Chakkalakal konzentriert sich auf die Ethnologin Margaret Mead. Obschon sich deren Bücher in den 1930er- und 1940er-Jahren millionenfach verkauften und spätere Generationen ihres Fachs stark beeinflussten, bleibt ihre Feldforschung mit visuellen Mitteln bis heute weitgehend unerforscht. Zwei Mal reiste Chakkalakal nach Washington, um im Mead-Archiv der Library of Congress nach Bildern und Filmen zu recherchieren.

Was sie vorfand, war gigantisch: Alleine in Bali schoss Mead mit ihrem Mann Gregory Bateson in den 1930erJahren über 25 000 Fotos und bespielte 500 Filmrollen. Chakkalakal begann das Gesehene historisch einzuordnen in eine Zeit, in der das Interesse am Fremden stark zunahm. Einer Zeit der Bewahrungsethnologie, in der die Forschenden ununterbrochen filmten, fotografierten und notierten, weil sie darin die letzte Gelegenheit vermuteten, vom Aussterben bedrohte indigene Kulturen einzufangen.

Kulturwissenschaft, die sich einmischt

Mead ist für Chakkalakal auch Inspiration für die eigene Arbeit. Die US-Ethnologin beteiligte sich zeitlebens an öffentlichen Diskussionen und kämpfte gegen Rassismus, Eurozentrismus und überkommene Rollenbilder. «Kulturwissenschaftlerinnen arbeiten auch heute oft an brandaktuellen sozialen Fragen, die tagtäglich in den Medien verhandelt werden. Wir müssen uns mit unserem Wissen wieder vermehrt in öffentliche Debatten einmischen», ist Chakkalakal überzeugt. Als Beispiel nennt sie den Fall der sexuellen Übergriffe in Köln und deren Kopplung mit wiederkehrenden rassistischen Stereotypen.

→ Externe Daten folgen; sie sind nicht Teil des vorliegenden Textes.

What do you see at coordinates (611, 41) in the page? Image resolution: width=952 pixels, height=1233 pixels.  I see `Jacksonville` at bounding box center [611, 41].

Eine Möglichkeit, um ihre Forschung einer breiteren Öffentlichkeit zugänglich zu machen, entdeckte Chakkalakal kürzlich in der Museumsarbeit. Derzeit plant sie mit dem Johann Jacobs Museum in Zürich zwei Ausstellungen zur gegenseitigen Befruchtung zwischen Kunst und Ethnologie. Davor wird die Kulturanthropologin nochmals während zwei längeren Aufenthalten in den USA in Archiven wühlen und abermals in die Welt von Margaret Mead eintauchen.

Silvy Chakkalakal studierte Kulturwissenschaft und Literaturkomparatistik in Tübingen, London und Berlin. Sie promovierte an der Humboldt-Universität zu Berlin. Ihre Doktorarbeit erschien 2014 unter dem Titel «Die Welt in Bildern» im Wallstein Verlag. Als wissenschaftliche Mitarbeiterin am Fachbereich Kulturwissenschaft und Europäische Ethnologie analysiert sie derzeit die visuelle Feldforschung der US-Ethnologin Margaret Mead.